Préavis et licenciement d’un salarié CESU : durée selon l’ancienneté
Le licenciement d’un salarié à domicile déclaré en CESU suit les règles de la convention collective du particulier employeur, pas celles du Code du travail applicables aux entreprises. La procédure reste contraignante : convocation à un entretien préalable par lettre recommandée, respect d’un délai minimum avant l’entretien, puis notification motivée du licenciement.
La durée du préavis dépend directement de l’ancienneté du salarié. Pour un salarié ayant moins de six mois d’ancienneté, la convention prévoit un préavis d’une semaine. Entre six mois et deux ans, le préavis passe à un mois. Au-delà de deux ans d’ancienneté, il est de deux mois.
L’indemnité de licenciement est due dès huit mois d’ancienneté ininterrompue. Son calcul repose sur la moyenne des salaires des douze derniers mois (ou des trois derniers si ce calcul est plus favorable au salarié). L’employeur qui omet de verser cette indemnité s’expose à une condamnation prud’homale majorée d’intérêts de retard.

Rupture du contrat CESU : alternatives au licenciement et droits du salarié
La rupture conventionnelle est possible entre un particulier employeur et son salarié. Elle permet de mettre fin au contrat d’un commun accord, sans procédure de licenciement. Le salarié bénéficie alors de l’allocation chômage, sous réserve de remplir les conditions d’affiliation.
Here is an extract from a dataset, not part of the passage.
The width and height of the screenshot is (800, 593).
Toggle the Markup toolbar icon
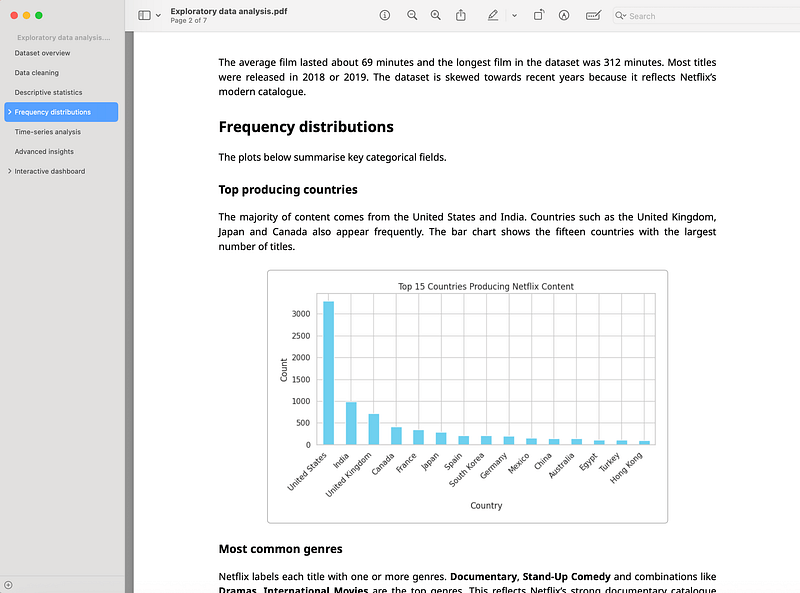(x=564, y=15)
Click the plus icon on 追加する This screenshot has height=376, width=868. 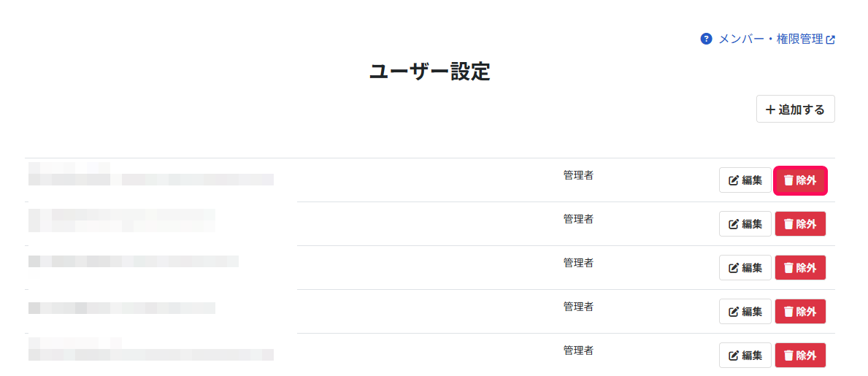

En revanche, la démission du salarié n’ouvre pas droit au chômage sauf cas de démission légitime (déménagement de l’employeur, non-paiement répété du salaire). Le salarié démissionnaire doit respecter le même préavis que celui applicable en cas de licenciement.
Le fractionnement des heures sur plusieurs employeurs CESU fragilise les droits sociaux. Un salarié cumulant de petits contrats chez différents particuliers peut peiner à atteindre le seuil d’heures nécessaire pour ouvrir des droits au chômage. L’employeur n’est pas juridiquement responsable de cette situation, mais la connaître permet d’anticiper les tensions lors d’une rupture.
Obligations déclaratives Urssaf : ce que le particulier employeur doit transmettre chaque mois
La déclaration mensuelle sur cesu.urssaf.fr déclenche le calcul des cotisations sociales et génère automatiquement le bulletin de paie du salarié. L’employeur doit déclarer le nombre d’heures travaillées, le salaire net versé et, le cas échéant, les heures de présence responsable ou les congés payés pris.
Le CESU calcule les cotisations patronales et salariales, puis prélève le montant total sur le compte bancaire de l’employeur. Le bulletin de paie est mis à disposition du salarié directement par le CESU, ce qui dispense l’employeur de l’éditer lui-même.
Un détail technique mérite attention : l’employeur peut opter pour la déclaration au réel ou au forfait. La déclaration au réel, calculée sur le salaire effectivement versé, ouvre des droits sociaux plus élevés pour le salarié (retraite, chômage). La déclaration au forfait, basée sur le SMIC, réduit les cotisations mais diminue la couverture sociale du salarié.
Le choix entre ces deux options se fait lors de l’adhésion au CESU et peut être modifié en début d’année. Pour un salarié régulier travaillant plusieurs heures par semaine, la base réelle est généralement plus protectrice et limite les risques de contentieux ultérieur.
Le contrat de travail CESU reste un contrat de travail à part entière, soumis au droit du travail et à la convention collective du particulier employeur. La simplicité de la déclaration en ligne ne doit pas masquer la rigueur des obligations : écrit obligatoire en CDI régulier, mentions conventionnelles complètes, déclaration fidèle des heures, procédure de licenciement respectée. Chaque manquement laisse une prise au contentieux, et les prud’hommes traitent ces litiges comme n’importe quel autre dossier salarial.